Parlando di Amore borghese… Ci sono immagini di una vivacità davvero suggestiva, ma una frase mi ha colpito particolarmente: “Se ti tengo in mano sei una mela marcia e se ti lancio brilli come una cometa”. Sembra una canzone di guerra, più che di amore…
In realtà questa frase è di un poeta abruzzese sconosciuto e magnifico, autodidatta e pecoraro, di una forza sublime. Questa frase in particolare si riferisce alla poesia e mi piace pensare che sia il risvolto di un’arte venduta, che brilla di una luce non sua, una luce accesa dalla danza delle persone che contano (i soldi).

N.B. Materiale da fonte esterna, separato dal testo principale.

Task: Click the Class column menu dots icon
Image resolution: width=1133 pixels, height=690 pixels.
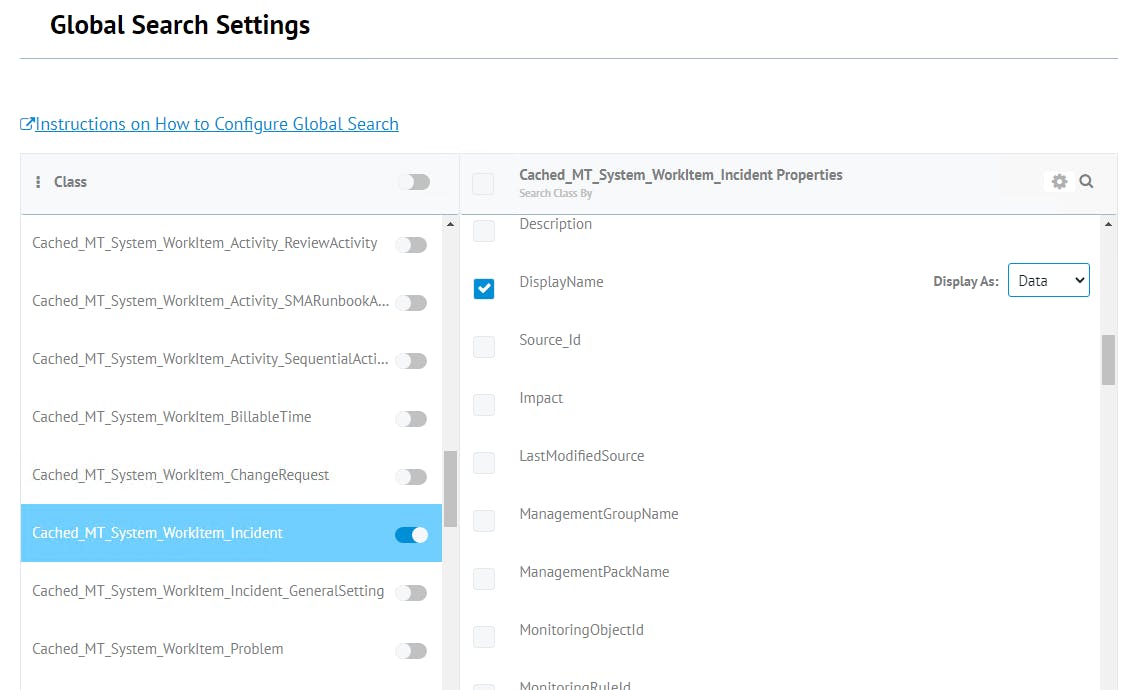Action: click(38, 182)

“Porno” è una parola che ha una certa ricorrenza nei vostri testi. L’edonismo e la ricerca del piacere, anche fisico, sono parte della gestione del trauma post partum? Nel nostro migliore dei mondi possibili, un pornobisogno è davvero il migliore dei romanticismi possibili?
Il porno inteso come soluzione , come perversione, è una soluzione un po’ squallida ai nostri occhi. Il porno come mezzo, come unica verità, come unico modo e mezzo sincero è un altro discorso. Il porno è la sincerità delle telecamere, che ci raccontano la verità. Le telecamere sono i nostri angeli custodi, registrano quello che non si può smentire. L’erotismo invece è la tiritera delle bugie televisive.

Marylin Monroe, è, nella vostra canzone, il simbolo di una bellezza genuina ormai persa, sacrificata all’omologazione e ai consumi. Mi viene in mente il tema di un Salone del Libro di Torino di qualche anno fa, “Ci salverà solo la bellezza”. Sparita questa, cosa ci può salvare?
Al contrario, riteniamo che la bellezza e la natura siano troppo ingiuste. Riteniamo che sia un po’ troppo antidemocratico nascere belli o brutti e sperare in caso nefasto che ci salvi la personalità. E’ ingiusto. Al talento preferiamo di netto il sudore del lavoro e un certo tipo di intelligenza empirica. In un certo senso la nostra preferenza si butta nettamente sulla chirurgia plastica piuttosto che sulla bellezza naturale. Il problema è che la chirurgia dovrebbe essere accessibile a tutti; e coloro che ne fanno uso dovrebbero avere un poco di fantasia piuttosto che ispirarsi ai soliti , noiosi, modelli televisivi.

Voci di corridoio dicono che Luca si sia tirato fuori il membro durante un concerto. Innanzitutto: è vero? E poi: è egocentrismo onanista o mera attitudine punk da sfoggiare su un palcoscenico?
Parlavamo di San Francesco. San Francesco si è spogliato davanti al vescovo per dimostrare la forza dell’amore e della povertà. Ci siamo ispirati a lui, in tempi di crisi.

Qual è la cosa più bella che vi sia capitata durante il tour di Auff!!?
Fare l’amore con più ragazze nello stesso letto.

Domanda banale ma necessaria: finito questo tour molto impegnativo, quali saranno le prossime mosse per l’amministrazione del dolore d’essere vivi?
Scrivere suonare e cantare musica piuttosto che promuovere e parlare di musica.